Personally I don't think it really matters, it’s just personal choice, on this forum there are owners with both girls and boys, some owners prefer all girls and others like all boys, it really comes down to personal choice. 

As for dominance, well that can be in either a girl or a boy, I thought my boy was going to be the dominant one but it really doesn’t seem that way ... dogs will sort out the pack order themselves as long as the owner is the leader, of course !!!!

Just pick a puppy you like the temperament and character of ...


----------



## Cockapoodledoo (Feb 8, 2011)

I'm interested in people's replies too. We are increasing our family next summer with another puppy from Jukee Doodles. My natural inclination is to go for a girl this time round (already having Rufus who will be 2 yrs old next month). Most people seem to think it is a good idea to have one of each as you say, but I'm open to hear about everyone's experiences.

Karen x


----------



## JoJo (Mar 2, 2011)

We need advice from Kendal with 4 girls and advice from Frances with two boys on this thread....

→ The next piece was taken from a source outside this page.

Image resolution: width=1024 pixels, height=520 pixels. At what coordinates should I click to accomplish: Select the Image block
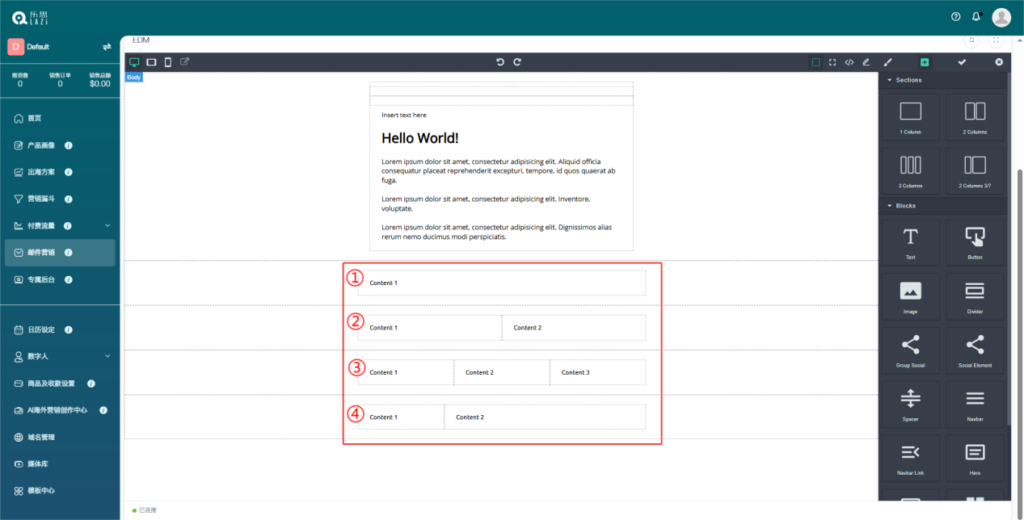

Karen has one of each .... come on lady we need you here.

I have 1 boy and 2 girls and they all mix really well, all very playful puppies, I personally would introduce either a boy or a girl next time .....


----------



## francesjl (Mar 24, 2011)

Only ever had males...
We had a mutt and a cocker before, there was a 5 yr age difference, the elder , Scooby had been neutered as he was a rescue dog, they got on from day 1 and we never had any dominance / fighting issues.

Now we have 2 more boys, they are both intact, again no problems so far, the younger one Scamp can get a bit carried away when playing but then Rascal will tell him off when he's had enough.
Have caught both of them getting frisky with the other but I'm not convinced they quite know what they're doing yet !


----------



## Tressa (Aug 31, 2010)

caradunne said:


> Good question - I am finding this desire for a new puppy is a real downside of this forum!!!!!!!!!!!


I know how you feel, Cara, I am always dreaming of having another - and then I wake up and think about the reality of it, so I have now just decided to take Teddy to as many sociable events as I can so he can play to his heart's content, so we all have fun and then somebody else does the 'washing-up' so to speak


----------



## wilfiboy (Sep 18, 2010)

Sorry JoJo Ive been out for tea lol.... We really just read up about it Kelly and had no experience but didn't want to get it wrong, When you've got a lovely dog you dont want to introduce another and then it all go wrong.... so we chose not to have another dog just incase there was an alpha male element, but for no other reason than that. However I had also read that the bitch would often end up the boss... and this is certainly the case, but not in a negative way Wilf just gives into her.x


----------



## kendal (Jul 16, 2009)

i just prefer girl dogs. its all we have ever had, and working at the kennels boys are just not my cup of tea i love them but i dont think i could own one.


----------



## strof51 (Sep 26, 2009)

We thought long and hard not only about getting another dog but also which *** to get. 
We've had a mixed pair before with no problems, but I prefer girl dogs, and have found them a lot easier to train ( hard for a male to say ). So now we have 2 girls and if we have any trouble with them you will all know about it.


----------



## wilfiboy (Sep 18, 2010)

strof51 said:


> We thought long and hard not only about getting another dog but also which *** to get.
> We've had a mixed pair before with no problems, but I prefer girl dogs, and have found them a lot easier to train ( hard for a male to say ). So now we have 2 girls and if we have any trouble with them you will all know about it.


Looking good so far Colin


----------



## strof51 (Sep 26, 2009)

Just told Poppy off for being to rough and she's gone in a huff and is under the dining room table.:fencing:


----------



## Jedicrazy (Apr 26, 2011)

strof51 said:


> Just told Poppy off for being to rough and she's gone in a huff and is under the dining room table.:fencing:


sounds like my kids


----------